**Written instruction:**
Please find each line in the records below that contains the string "icon" and copy those lines. Matches must have the same case.

(Element and text location data)
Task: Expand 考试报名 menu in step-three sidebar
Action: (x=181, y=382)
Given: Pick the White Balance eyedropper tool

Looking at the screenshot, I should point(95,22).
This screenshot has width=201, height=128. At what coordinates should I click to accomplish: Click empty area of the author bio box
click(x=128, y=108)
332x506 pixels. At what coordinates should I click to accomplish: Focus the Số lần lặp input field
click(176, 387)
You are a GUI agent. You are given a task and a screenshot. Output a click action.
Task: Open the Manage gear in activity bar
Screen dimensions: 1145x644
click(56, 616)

==

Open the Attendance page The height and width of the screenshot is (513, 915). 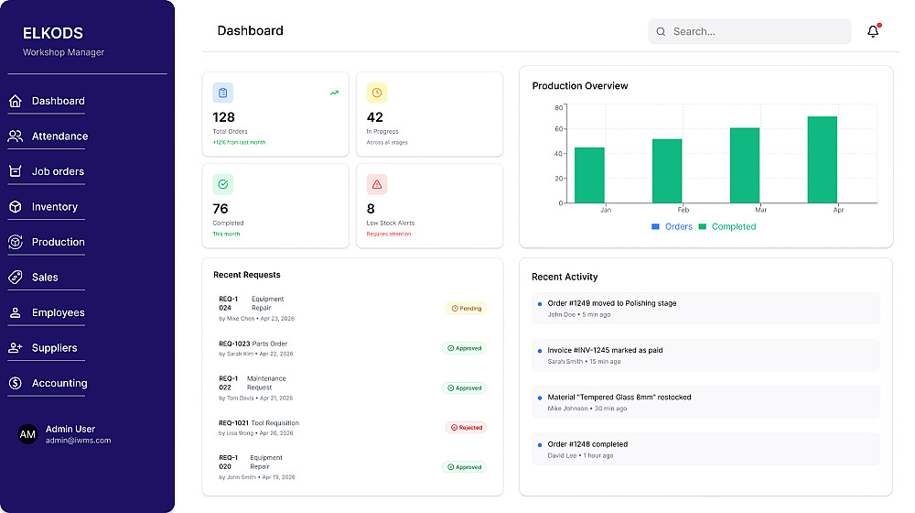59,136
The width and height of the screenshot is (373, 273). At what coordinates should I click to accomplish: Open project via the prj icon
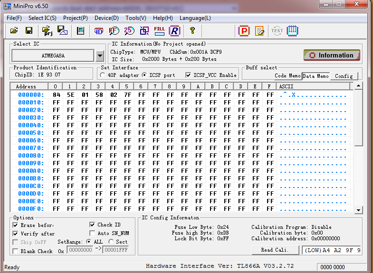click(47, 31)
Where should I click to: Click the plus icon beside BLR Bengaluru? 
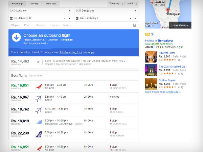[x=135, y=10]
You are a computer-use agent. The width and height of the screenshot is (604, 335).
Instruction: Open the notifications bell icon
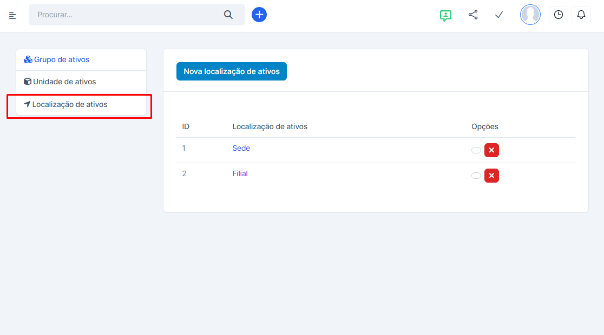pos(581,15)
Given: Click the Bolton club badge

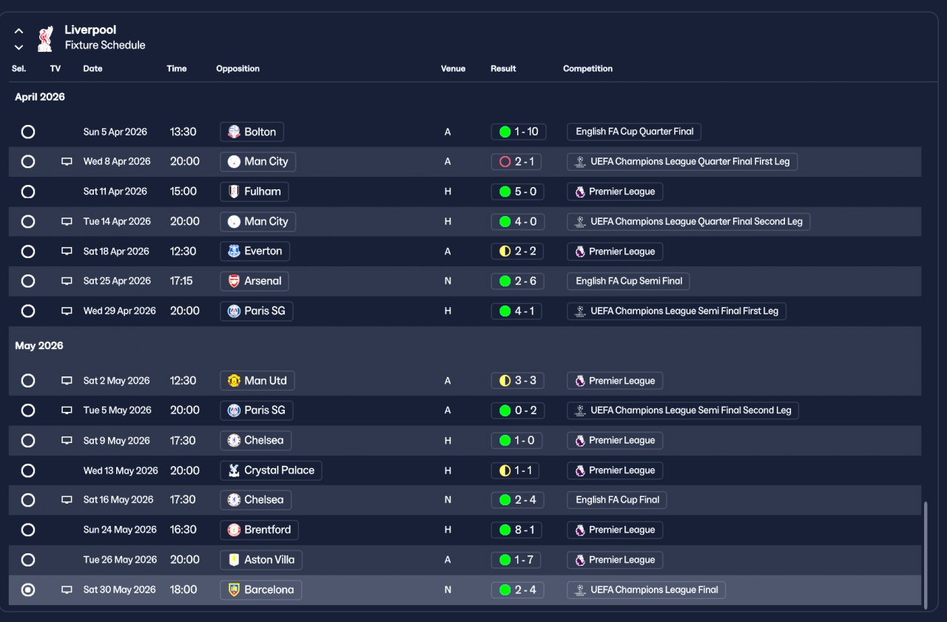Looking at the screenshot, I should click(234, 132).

**Expected answer:**
The width and height of the screenshot is (373, 273). At what coordinates should I click to accomplish: Open project via the prj icon
Where should I click to: Click the plus icon beside BLR Bengaluru? 
Instruction: Open the notifications bell icon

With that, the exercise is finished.